→ **Problem to work on**: Proceed with the tutorial on cleaning fatigue strength data and uploading it to Citrination, picking up right after its final line of code.

Did this fix the problem? Complete the following task to find out.

### Q7: Double-check the data
Copy the code from **Q6** to plot a histogram for the fatigue strength of `df7`. Interpret this new histogram -- are there any problems remaining? What observations can you make about the distribution of fatigue strength values?

In [None]:
###
# TASK: Plot a histogram of df7['PROPERTY: Fatigue Strength']
# TODO: Copy and modify the code from Q6
# TODO: List your observations about the data below.
###

# -- WRITE YOUR CODE BELOW -----



**Write your observations about the fatigue data here**

## Step 8: Upload the data to Citrination (OPTIONAL)

[Back to ToC](#Table-of-Contents)

Hooray! Now that we have finished cleaning the data, we can upload it to Citrination using the API. We could also use the [Template CSV Ingester](https://help.citrination.com/knowledgebase/articles/1188136-citrine-template-csv-csv) through the UI, but the method we show below is a bit faster. Yay, coding!

To do so, we will first convert the CSV file into a PIF, which involves the use of the [`pypif`](https://github.com/CitrineInformatics/pypif) package. Though we will not discuss the code in much detail below, we encourage you to look through the accompanying Python file.

In [None]:
# Read in CSV and create output file path
df8 = pd.read_csv(os.path.join('data', cleaned_data))
outfile = cleaned_data[:-4] + '.json'

# Convert CSV to PIF and save to file
csv_to_pifs(df=df8, fpath=os.path.join('data', outfile))

Stored records:
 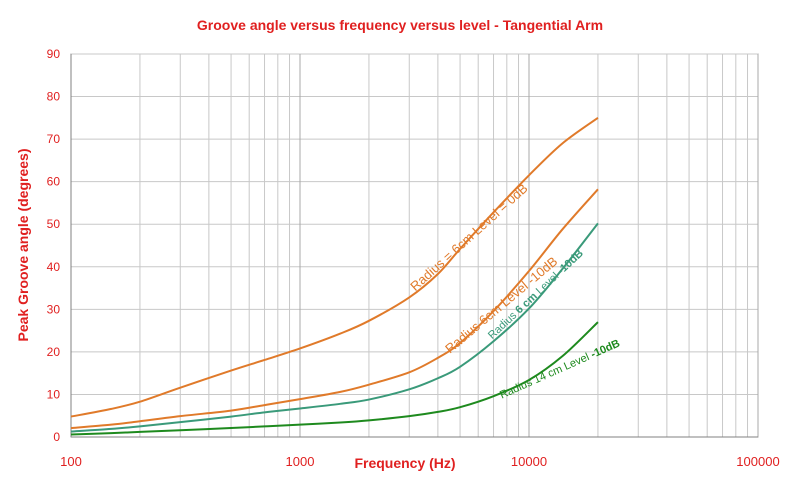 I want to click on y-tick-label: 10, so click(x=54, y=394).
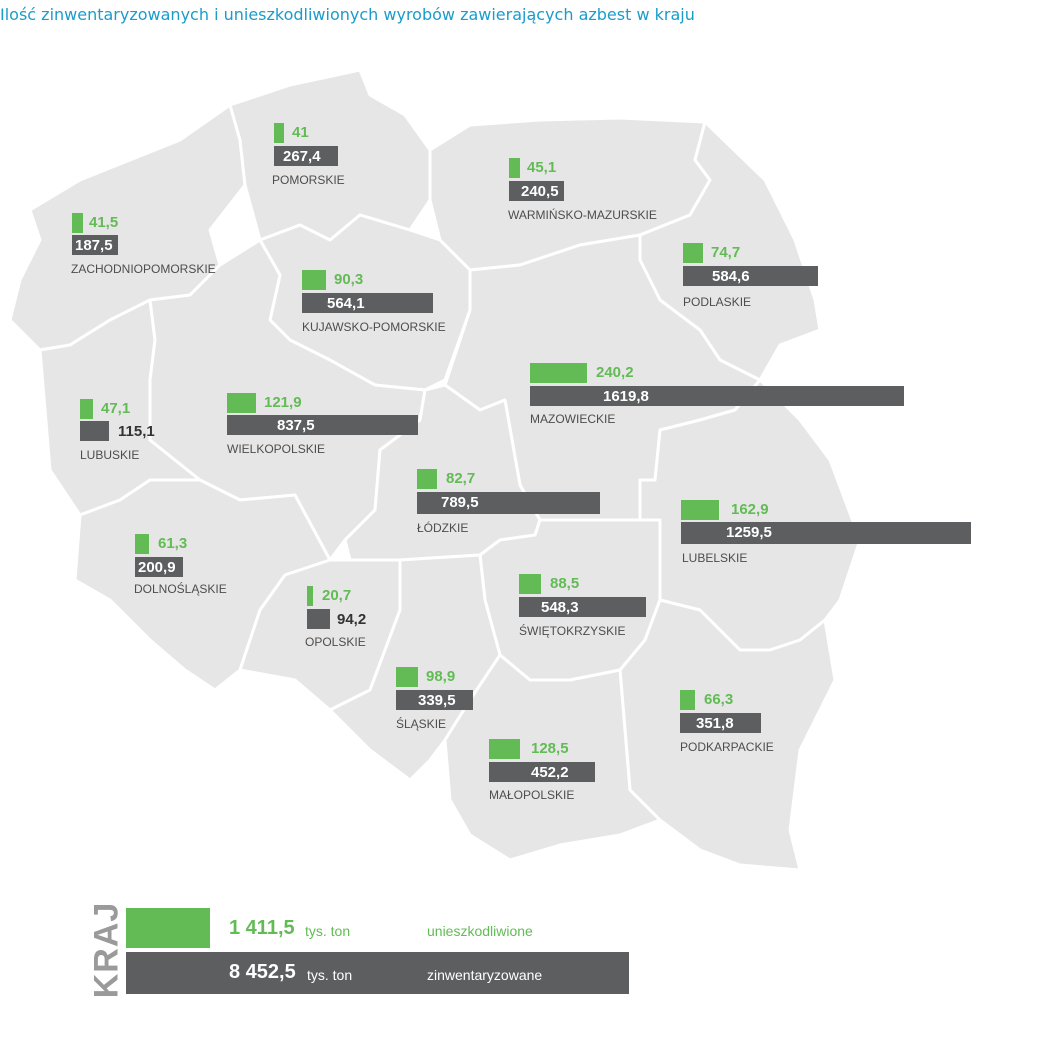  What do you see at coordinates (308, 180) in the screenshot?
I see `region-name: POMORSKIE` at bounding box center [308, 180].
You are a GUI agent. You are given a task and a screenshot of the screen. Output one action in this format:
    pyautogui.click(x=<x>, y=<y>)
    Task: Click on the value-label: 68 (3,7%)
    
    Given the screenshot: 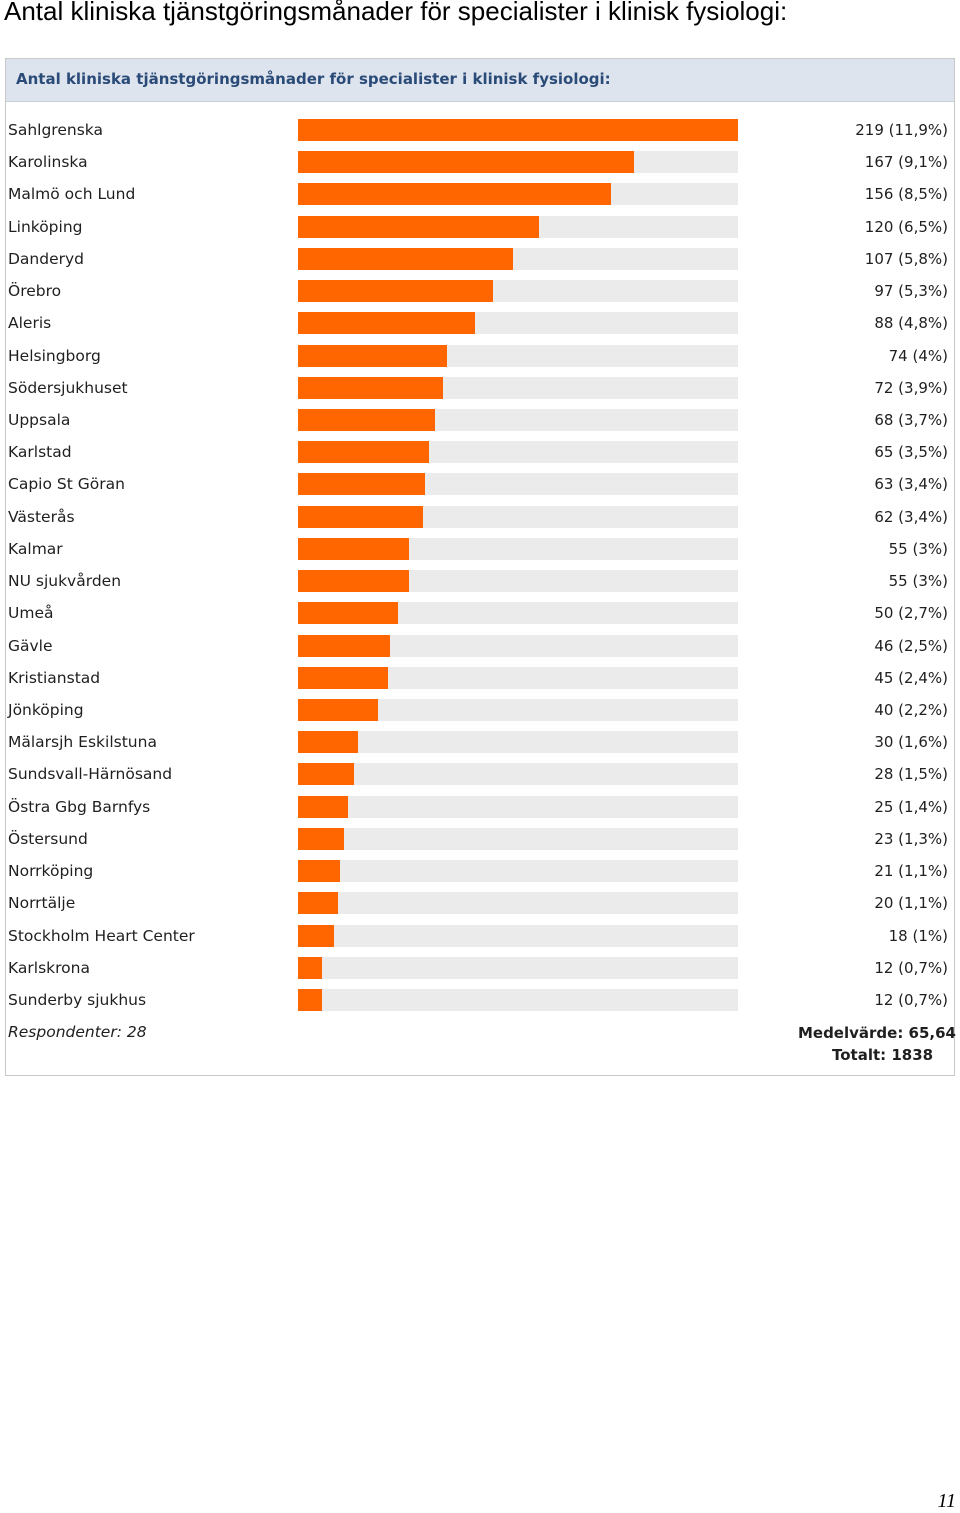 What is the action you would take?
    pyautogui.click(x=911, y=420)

→ **Answer to this problem**:
Once we have the PIF created, we can then use the API to upload the dataset to Citrination. Run the following cell.

In [None]:
# Specify details for the deployment and dataset
site = 'https://citrination.com'
dataset_name = 'GATW Steel Fatigue Dataset ' + str(uuid4())[:6]
dataset_desc = 'Steel fatigue dataset for the GATW 2019.'

# Create a dataset and upload dataset to public Citrination
api_key = getAPIKey()
client = CitrinationClient(api_key=api_key, site=site)
dataset_id = create_and_upload_data(
    client=client,
    fpath=os.path.join('data', outfile),
    dataset_name=dataset_name,
    dataset_desc=dataset_desc,
    public_flag=False
)
print('Dataset successfully created and uploaded!')
print('Find it at {}/datasets/{}'.format(site, dataset_id))


## Conclusion
This concludes the Data Cleaning Workshop. Now you know some steps you can take when cleaning data for MI. When you have more time, you can go through the accompanying `workshop_utils.py` file to learn about the detailed implementations. We are happy to take any remaining questions you may have.